*Extract to read:*
□ □ □

Sunday, 12 February 2017

Garden Goldcrest and other visitors

It is not uncommon to hear or see a Goldcrest in or near the garden but it is relatively unusual to see one taking advantage of any of the feeders. A couple of days a ago I noticed a female Goldcrest gleaning food items from the branches below some of the feeders and the following day it was also pecking fragments of fat from the wire mesh of the fat block holder. This morning I noticed it was coming to the fat block and feeding on it fairly regularly so I decided to try and get a few photos.

Goldcrest 12/02/2016

Caught in the act.

In previous years I have occasionally seen the odd one taking food particles that had fallen onto twigs below some of the feeders, also taking small fragments from the base of a sunflower heart feeder and occasionally pecking at the fat blocks but it doesn't happen every winter.

The blunt and rounded tail shape shows this bird is an adult. There doesn't appear to be any orange in the crown so we can be reasonably sure it is a female. Males can keep their orange crown feathers concealed under yellow feathers but you usually get a glimpse of it every now and again, especially if they get a bit agitated. 

It must have found a really good bit up there.
 I make my own fat blocks which contain a very high proportion of dried mealworms and birds certainly seem to know if a fat block is giving them a good nutritional return for their effort. In the past I have experimented when feeding adult Starlings in the early part of the breeding season and the blocks with the higher proportion of mealworms were preferred and attracted more birds despite the fat blocks with the lower mealworm content being almost identical in appearance. It may be trial and error at first but whatever the mechanism they certainly seemed to know which had the better nutritional content.

The Goldcrest came to the fat block about every 20 minutes and only stayed for about a minute on each visit so I ended up taking quite a few photos of some of the other visitors. And, as I have commented on before, there wasn't a single House Sparrow amongst them.

Adult male Starling.

□ □ □

*Records provided:*
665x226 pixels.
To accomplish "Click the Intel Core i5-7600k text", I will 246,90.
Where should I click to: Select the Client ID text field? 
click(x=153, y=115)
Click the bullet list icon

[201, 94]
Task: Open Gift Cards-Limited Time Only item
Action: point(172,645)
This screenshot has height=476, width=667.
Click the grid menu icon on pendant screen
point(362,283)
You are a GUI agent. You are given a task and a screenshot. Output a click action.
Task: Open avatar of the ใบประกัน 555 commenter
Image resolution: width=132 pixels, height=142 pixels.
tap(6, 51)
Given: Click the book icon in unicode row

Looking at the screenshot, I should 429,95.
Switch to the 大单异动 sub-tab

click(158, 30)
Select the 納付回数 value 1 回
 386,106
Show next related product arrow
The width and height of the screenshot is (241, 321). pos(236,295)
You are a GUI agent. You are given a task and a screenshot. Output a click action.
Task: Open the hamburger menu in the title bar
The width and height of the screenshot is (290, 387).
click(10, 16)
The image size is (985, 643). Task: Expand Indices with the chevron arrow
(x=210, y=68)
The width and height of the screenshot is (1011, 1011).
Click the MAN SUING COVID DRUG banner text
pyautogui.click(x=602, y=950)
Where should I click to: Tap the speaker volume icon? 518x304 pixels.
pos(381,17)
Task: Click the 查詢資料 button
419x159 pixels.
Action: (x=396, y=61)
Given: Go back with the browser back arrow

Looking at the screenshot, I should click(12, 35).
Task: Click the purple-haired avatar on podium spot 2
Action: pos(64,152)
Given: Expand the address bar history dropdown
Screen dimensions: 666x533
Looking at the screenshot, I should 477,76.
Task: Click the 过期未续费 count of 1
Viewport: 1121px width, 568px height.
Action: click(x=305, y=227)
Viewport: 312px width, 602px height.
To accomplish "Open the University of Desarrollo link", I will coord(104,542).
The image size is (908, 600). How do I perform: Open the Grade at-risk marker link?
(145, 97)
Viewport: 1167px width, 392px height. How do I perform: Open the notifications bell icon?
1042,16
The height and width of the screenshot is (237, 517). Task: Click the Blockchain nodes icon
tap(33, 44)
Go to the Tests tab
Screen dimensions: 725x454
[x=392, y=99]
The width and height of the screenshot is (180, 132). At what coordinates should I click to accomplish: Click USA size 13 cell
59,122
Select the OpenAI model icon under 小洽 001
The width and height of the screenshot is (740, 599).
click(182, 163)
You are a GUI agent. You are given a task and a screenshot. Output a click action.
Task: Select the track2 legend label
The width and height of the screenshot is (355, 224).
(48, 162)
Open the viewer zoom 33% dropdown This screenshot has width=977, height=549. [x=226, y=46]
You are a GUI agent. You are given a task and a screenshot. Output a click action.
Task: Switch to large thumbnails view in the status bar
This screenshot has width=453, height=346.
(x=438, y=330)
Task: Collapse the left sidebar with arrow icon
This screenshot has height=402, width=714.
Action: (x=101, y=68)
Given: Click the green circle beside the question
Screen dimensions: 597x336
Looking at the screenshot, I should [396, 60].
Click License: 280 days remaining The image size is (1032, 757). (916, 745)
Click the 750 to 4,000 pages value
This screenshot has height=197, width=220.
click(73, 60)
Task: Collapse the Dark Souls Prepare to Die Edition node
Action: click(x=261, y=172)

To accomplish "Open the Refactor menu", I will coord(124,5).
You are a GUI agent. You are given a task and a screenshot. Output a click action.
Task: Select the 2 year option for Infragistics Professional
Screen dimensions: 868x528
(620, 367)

□ □ □

*Tasks to carry out:*
#1 Name every kind of bird mentioned in the post about the garden Goldcrest.
#2 Write the next part of the post about the garden Goldcrest, picking up after its last line.
The items come from a different source than the post about the garden Goldcrest.

*Answers for this exercise:*
#1 Goldcrest, Starling, House Sparrow

#2
This male is just about in full breeding condition now that its bill has completed the change from being black to the full breeding colours of blue and yellow. The fine and limited spotting to the long throat feathers and flanks shows this bird is an adult (2CY+). 

Male Pied Wagtail.
Two Pied Wagtails regularly come to feed on scraps below the feeders, this male and a very grey backed female that looks similar to some White Wagtails 

Blue Tit
Tits had a fairly poor breeding season last year and very few have been coming to the feeders this winter

Coal Tit
Like Blue and Great Tits there have been fewer Coal Tits coming to the feeders this winter.

This adult female Chaffinch has badly encrusted legs and feet (either mange or avian papillomavirus) and you can just see part of the left foot. It only uses one leg and holds the other up under the feathers but in all other respects it seems to be quite healthy.

This first-year female has escaped infection, so far at least.
Adult male Blackbird
There have been a lot of Blackbirds around this winter with more visiting the garden than I have ever seen before. It is not uncommon for there to be 10 in the garden at one time and many more must visit over the course of a day.

Female Blackbird

There seemed to be a few more Goldfinches around today with up to 25 in the garden at any one time.

Adult male Siskin and what a stunner.

There was plenty of argy-bargy at the feeders.
A nice selection of birds that brightened up what was a rather grey, cold and windy day.